Campaign

Trump’s chaotic 2016 campaign crashes into 2024 bid

Former President Trump is reliving his chaotic 2016 campaign from a New York City courtroom as he seeks to return to the White House with a 2024 election victory.

Trump’s hush money trial in Manhattan has thrust back into the spotlight unsavory details about his first bid for president, with testimony detailing payoffs to women who alleged they had affairs with Trump as well as his campaign’s scramble to manage the aftermath of the infamous “Access Hollywood” tape. 

Trump has worked hard to convince voters the trial is politically motivated, decrying the judge as “conflicted” and suggesting some witnesses and testimony are outside the bounds of the case. He’s also suggested the trial, which he is required to attend in person each day, is a way to keep him off the campaign trail.

But his allies said that while aspects of the trial may be personally embarrassing for Trump to relive, the political consequences are likely to be minimal.

“Number one is, he won [in 2016]. Number two is … you’re not learning anything new about Donald Trump on any of these issues,” said Sean Spicer, who served as Trump’s White House press secretary. “It’s not new. The Band-Aid’s been ripped off.” 

One former Trump White House official suggested the majority of Americans were not paying close attention to the day-to-day developments and testimony in the case, lessening the risk that Trump’s 2016 foibles would hurt him with voters in the short term.

Trump is charged with 34 felony counts of falsifying business records in the New York case, which centers on a $130,000 payment to porn actor Stormy Daniels in the closing days of the 2016 presidential campaign, intended to keep her from going public with her story of an alleged affair with Trump.

Trump has denied the affair, and his attorneys have noted hush-money payments are not illegal in themselves. They assert the former president did nothing wrong.

The hush-money payment and the “Access Hollywood” tape released in October 2016 on which Trump can be heard bragging about groping women have been central to recent testimony in the trial.
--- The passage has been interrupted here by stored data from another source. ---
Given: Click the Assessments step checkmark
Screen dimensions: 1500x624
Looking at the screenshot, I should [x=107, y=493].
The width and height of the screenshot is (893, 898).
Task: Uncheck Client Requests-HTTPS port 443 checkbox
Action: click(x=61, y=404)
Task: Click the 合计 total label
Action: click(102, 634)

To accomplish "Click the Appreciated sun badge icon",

Hope Hicks, a former senior Trump aide and one of the most high-profile witnesses to date, acknowledged in her testimony that the tape was a “crisis” that left her “very concerned.”

Hicks also detailed learning of the hush-money payments made to Daniels and ex-Playboy model Karen McDougal, testifying that Trump expressed concern about how his wife, Melania, would react. 

That testimony could bolster the defense’s contention that the hush-money payments were meant to save embarrassment for Trump’s family, rather than to preserve his political fortune before the election. 

Trump’s 2024 campaign has been a sharp contrast to his 2016 bid, when he was an insurgent candidate joined by aides who had relatively little experience on a presidential campaign. While that operation was often beset by leaks and infighting, his 2024 campaign has been run by Trump and a tight circle of trusted advisers.

Trump has at times appeared irritated with the way the trial has dredged up scandals from his first presidential campaign.

The former president in a social media post last Friday accused the judge handling the hush money case of trying to make the trial “as salacious as possible, even though these things have NOTHING to do with this FAKE case.”

On Monday, Trump told reporters outside the courtroom that the prosecution had “absolutely no case.”

“Even the witnesses they want to bring up, they have nothing to do with the case,” he said. “This is a ridiculous situation.”

Trump has been relentless since the charges were first brought last year in claiming that the hush money case and the three other criminal cases against him are politically motivated and meant to harm his 2024 White House bid.

The former president’s aides and allies have taken to the airwaves to promote the same message, and Trump’s campaign has looked to raise money off of outrage over his criminal cases.

“​​Americans, the outcome of this trial doesn’t affect them,” North Dakota Gov. Doug Burgum (R), a contender to serve as Trump’s running mate, said Sunday on CNN. “The trial is maybe a spectacle for cable TV, but average Americans have already baked in what they think about President Trump, President Biden — they’re looking at the policies, not at the people.”

But there are some signs that Trump’s conduct around the 2016 election could spell trouble for his 2024 bid if he is convicted.

An ABC News/Ipsos poll published Sunday found 80 percent of Trump’s supporters said they would still back him even if he is convicted of a felony in the hush money case. 

But 16 percent of those surveyed said they would reconsider their support, while 4 percent said they would withdraw their support for Trump, which could make a difference in what is expected to be a tight election.